Canonical varieties of completely regular semigroups

Mario Petrich
21420 Bol, Brač
Croatia
Received 15 April 2002; revised 1 August 2005
Communicated by D. Easdown

Abstract

Completely regular semigroups \mathcal {CR} are regarded here as algebras with multiplication and the unary operation of inversion. Their lattice of varieties is denoted by \mathcal L (\mathcal {CR}). Let \mathcal B denote the variety of bands and \mathcal L (\mathcal B) the lattice of its subvarieties. The mapping \mathcal V \rightarrow \mathcal V \cap \mathcal B is a complete homomorphism of \mathcal L (\mathcal {CR}) onto \mathcal L(\mathcal B).
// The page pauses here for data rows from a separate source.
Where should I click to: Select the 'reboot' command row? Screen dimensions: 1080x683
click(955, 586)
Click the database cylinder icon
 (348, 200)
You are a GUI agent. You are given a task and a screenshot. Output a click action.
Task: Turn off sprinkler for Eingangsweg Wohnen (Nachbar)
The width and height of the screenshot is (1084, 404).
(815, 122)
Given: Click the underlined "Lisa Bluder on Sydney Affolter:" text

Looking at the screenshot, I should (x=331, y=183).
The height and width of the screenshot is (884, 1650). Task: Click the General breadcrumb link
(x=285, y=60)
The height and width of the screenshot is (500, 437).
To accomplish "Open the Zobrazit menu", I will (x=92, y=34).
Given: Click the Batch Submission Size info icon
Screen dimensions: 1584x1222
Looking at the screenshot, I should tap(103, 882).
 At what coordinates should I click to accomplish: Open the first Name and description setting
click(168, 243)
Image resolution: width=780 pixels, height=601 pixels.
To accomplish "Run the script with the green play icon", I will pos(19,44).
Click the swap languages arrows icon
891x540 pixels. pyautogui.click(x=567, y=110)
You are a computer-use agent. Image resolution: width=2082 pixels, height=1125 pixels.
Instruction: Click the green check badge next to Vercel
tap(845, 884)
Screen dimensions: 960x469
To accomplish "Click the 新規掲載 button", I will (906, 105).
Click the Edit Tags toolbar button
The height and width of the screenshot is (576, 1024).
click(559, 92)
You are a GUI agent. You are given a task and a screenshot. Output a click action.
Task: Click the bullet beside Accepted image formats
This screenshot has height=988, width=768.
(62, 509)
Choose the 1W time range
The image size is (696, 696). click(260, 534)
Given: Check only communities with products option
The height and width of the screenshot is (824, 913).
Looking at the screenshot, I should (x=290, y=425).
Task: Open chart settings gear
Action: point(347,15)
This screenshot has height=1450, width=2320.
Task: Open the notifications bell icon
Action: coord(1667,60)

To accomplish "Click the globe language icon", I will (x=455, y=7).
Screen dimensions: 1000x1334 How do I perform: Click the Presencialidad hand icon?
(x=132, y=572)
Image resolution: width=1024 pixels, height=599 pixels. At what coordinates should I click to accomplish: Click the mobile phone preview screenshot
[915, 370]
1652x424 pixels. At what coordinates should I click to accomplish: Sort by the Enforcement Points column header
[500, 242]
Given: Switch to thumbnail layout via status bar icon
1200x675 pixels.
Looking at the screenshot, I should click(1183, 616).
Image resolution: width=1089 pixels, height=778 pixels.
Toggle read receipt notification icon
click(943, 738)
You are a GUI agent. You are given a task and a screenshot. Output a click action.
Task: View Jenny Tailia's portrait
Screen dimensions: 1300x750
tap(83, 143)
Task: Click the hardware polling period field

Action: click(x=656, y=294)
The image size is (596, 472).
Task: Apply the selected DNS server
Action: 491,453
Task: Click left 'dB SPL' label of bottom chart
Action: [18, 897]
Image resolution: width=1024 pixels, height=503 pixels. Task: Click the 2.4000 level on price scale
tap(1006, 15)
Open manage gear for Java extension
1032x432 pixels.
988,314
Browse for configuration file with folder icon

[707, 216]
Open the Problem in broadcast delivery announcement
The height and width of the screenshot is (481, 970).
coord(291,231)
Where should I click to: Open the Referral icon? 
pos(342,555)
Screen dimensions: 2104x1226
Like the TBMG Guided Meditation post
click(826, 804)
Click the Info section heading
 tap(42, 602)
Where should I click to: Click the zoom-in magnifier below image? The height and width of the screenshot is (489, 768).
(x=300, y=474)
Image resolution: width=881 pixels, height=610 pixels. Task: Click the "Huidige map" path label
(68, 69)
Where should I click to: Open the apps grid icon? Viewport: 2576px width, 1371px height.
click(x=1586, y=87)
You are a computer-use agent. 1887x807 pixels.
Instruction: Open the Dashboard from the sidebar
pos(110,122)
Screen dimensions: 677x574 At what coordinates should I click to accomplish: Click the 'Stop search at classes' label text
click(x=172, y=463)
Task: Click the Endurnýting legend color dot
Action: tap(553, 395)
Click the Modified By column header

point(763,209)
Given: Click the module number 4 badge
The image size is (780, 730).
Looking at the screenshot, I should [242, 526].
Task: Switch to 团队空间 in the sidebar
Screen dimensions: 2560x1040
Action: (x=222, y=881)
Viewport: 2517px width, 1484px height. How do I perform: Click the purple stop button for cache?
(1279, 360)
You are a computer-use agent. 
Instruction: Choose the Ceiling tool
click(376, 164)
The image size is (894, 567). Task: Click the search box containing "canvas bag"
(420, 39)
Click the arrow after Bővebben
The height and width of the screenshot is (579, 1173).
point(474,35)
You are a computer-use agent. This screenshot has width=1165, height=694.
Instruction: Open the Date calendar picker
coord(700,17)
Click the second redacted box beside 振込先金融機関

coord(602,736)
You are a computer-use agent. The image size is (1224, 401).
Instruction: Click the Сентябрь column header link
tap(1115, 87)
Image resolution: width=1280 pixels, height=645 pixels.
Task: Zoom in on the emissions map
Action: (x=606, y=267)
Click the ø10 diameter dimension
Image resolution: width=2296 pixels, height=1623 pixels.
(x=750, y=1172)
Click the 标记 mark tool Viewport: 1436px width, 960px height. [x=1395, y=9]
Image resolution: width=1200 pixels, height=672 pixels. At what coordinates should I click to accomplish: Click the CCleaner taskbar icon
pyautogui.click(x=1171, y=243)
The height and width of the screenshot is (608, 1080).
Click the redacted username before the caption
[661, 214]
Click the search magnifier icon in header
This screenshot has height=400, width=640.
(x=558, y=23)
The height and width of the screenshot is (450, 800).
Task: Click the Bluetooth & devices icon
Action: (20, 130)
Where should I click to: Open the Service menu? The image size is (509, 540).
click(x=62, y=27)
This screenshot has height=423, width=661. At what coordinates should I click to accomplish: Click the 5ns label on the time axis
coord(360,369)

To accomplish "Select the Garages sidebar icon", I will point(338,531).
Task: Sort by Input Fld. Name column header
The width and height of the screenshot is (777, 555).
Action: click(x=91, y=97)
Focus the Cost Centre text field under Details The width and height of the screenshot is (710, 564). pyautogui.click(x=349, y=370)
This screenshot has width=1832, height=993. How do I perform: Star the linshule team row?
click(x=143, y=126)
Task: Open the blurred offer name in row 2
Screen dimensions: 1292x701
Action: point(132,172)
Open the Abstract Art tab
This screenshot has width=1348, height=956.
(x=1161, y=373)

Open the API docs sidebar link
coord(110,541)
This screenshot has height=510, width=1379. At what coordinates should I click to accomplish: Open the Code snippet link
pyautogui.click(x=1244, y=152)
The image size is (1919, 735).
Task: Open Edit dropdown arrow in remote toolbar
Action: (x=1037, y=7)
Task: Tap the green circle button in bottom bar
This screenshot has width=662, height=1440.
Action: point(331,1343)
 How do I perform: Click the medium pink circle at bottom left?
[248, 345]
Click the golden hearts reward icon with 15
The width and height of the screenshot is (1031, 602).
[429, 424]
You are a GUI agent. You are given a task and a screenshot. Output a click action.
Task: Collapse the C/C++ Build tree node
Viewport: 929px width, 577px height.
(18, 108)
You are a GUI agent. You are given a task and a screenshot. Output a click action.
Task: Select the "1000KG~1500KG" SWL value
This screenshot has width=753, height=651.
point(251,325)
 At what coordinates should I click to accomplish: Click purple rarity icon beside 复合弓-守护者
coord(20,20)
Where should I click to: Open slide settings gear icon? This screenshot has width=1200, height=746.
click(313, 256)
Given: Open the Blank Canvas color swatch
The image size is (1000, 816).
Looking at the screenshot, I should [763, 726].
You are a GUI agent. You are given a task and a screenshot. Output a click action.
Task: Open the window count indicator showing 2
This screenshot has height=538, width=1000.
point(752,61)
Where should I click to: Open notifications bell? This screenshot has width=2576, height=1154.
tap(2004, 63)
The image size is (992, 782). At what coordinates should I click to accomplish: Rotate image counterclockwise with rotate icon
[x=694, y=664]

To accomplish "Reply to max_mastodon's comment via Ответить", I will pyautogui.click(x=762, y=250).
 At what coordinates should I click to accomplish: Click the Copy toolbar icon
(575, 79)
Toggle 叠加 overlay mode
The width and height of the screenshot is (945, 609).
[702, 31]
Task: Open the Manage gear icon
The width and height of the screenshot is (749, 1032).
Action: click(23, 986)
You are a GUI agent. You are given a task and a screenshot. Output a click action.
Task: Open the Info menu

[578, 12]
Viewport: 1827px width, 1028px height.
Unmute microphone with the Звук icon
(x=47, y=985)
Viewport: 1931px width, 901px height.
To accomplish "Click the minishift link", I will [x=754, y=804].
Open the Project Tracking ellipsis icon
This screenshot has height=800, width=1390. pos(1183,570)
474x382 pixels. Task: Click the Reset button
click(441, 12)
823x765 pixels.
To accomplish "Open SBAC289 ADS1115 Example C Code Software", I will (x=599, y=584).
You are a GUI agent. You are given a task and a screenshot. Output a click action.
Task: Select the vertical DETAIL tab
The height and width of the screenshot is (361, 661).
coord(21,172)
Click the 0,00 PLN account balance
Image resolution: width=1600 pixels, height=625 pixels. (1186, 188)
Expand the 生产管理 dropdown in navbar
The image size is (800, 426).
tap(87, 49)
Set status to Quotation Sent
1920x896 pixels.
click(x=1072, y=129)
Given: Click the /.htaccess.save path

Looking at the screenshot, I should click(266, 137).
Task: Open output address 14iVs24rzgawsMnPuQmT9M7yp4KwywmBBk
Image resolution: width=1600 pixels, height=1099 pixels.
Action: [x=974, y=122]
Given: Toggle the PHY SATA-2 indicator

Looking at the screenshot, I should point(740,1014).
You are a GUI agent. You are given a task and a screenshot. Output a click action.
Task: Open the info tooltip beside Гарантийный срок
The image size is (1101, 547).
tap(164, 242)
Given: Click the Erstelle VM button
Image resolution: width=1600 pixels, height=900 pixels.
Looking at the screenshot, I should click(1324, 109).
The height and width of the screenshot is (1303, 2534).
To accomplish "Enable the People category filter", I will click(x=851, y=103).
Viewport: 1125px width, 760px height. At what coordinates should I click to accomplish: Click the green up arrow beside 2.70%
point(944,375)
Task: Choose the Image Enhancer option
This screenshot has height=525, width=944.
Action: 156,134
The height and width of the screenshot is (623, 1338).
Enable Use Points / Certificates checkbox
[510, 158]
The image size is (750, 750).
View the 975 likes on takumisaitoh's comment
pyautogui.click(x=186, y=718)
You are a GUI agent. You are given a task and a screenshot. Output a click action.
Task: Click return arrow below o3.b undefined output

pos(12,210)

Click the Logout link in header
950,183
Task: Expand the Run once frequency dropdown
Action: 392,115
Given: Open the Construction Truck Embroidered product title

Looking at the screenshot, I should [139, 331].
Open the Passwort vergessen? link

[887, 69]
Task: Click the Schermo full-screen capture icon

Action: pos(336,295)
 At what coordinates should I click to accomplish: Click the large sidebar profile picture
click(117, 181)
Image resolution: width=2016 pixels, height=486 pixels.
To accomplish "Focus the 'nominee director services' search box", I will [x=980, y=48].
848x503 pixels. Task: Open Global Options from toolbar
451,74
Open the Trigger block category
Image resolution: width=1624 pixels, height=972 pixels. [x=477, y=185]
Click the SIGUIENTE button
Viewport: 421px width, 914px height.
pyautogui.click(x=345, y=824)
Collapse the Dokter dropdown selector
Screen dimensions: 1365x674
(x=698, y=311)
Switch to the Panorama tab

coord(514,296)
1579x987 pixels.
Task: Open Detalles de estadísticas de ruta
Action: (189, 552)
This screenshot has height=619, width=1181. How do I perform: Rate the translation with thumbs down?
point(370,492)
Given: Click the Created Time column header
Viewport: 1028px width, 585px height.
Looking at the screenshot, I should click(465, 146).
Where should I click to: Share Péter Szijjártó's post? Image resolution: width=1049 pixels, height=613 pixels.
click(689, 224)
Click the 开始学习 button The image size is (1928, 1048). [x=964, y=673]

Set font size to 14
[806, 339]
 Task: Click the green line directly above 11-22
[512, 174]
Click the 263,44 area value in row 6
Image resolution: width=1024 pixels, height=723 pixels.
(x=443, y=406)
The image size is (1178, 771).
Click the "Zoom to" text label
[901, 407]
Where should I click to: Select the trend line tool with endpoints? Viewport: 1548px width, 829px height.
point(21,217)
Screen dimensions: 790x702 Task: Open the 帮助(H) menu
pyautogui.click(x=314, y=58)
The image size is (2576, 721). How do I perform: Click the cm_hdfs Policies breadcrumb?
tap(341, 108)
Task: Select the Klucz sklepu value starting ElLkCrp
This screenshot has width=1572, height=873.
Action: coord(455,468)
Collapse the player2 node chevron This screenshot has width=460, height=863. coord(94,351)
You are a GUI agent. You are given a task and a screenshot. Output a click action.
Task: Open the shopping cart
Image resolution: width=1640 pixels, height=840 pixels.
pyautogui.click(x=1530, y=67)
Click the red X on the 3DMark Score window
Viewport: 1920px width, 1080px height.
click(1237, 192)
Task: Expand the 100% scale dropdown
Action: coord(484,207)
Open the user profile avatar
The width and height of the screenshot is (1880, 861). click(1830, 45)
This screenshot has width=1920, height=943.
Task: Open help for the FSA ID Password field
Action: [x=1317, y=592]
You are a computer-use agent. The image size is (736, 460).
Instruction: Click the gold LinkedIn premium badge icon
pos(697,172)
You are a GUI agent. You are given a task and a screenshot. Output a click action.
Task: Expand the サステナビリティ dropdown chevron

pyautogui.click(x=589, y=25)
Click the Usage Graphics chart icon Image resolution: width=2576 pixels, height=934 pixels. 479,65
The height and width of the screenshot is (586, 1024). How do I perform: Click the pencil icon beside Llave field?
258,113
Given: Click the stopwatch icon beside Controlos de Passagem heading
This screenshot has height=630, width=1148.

The congruence induced by it has classes that are intervals, say \mathcal {V}B=[\mathcal V_B,\mathcal V^B] for \mathcal V \in \mathcal L(\mathcal {CR}). Here \mathcal V_B=\mathcal V \cap \mathcal B. We characterize \mathcal V^B in several ways, the principal one being an inductive way of constructing bases for \vee -irreducible band varieties. We term the latter canonical. We perform a similar analysis for the intersection of these varieties with the varieties \mathcal {BG}, \mathcal {OBG} and \mathcal B.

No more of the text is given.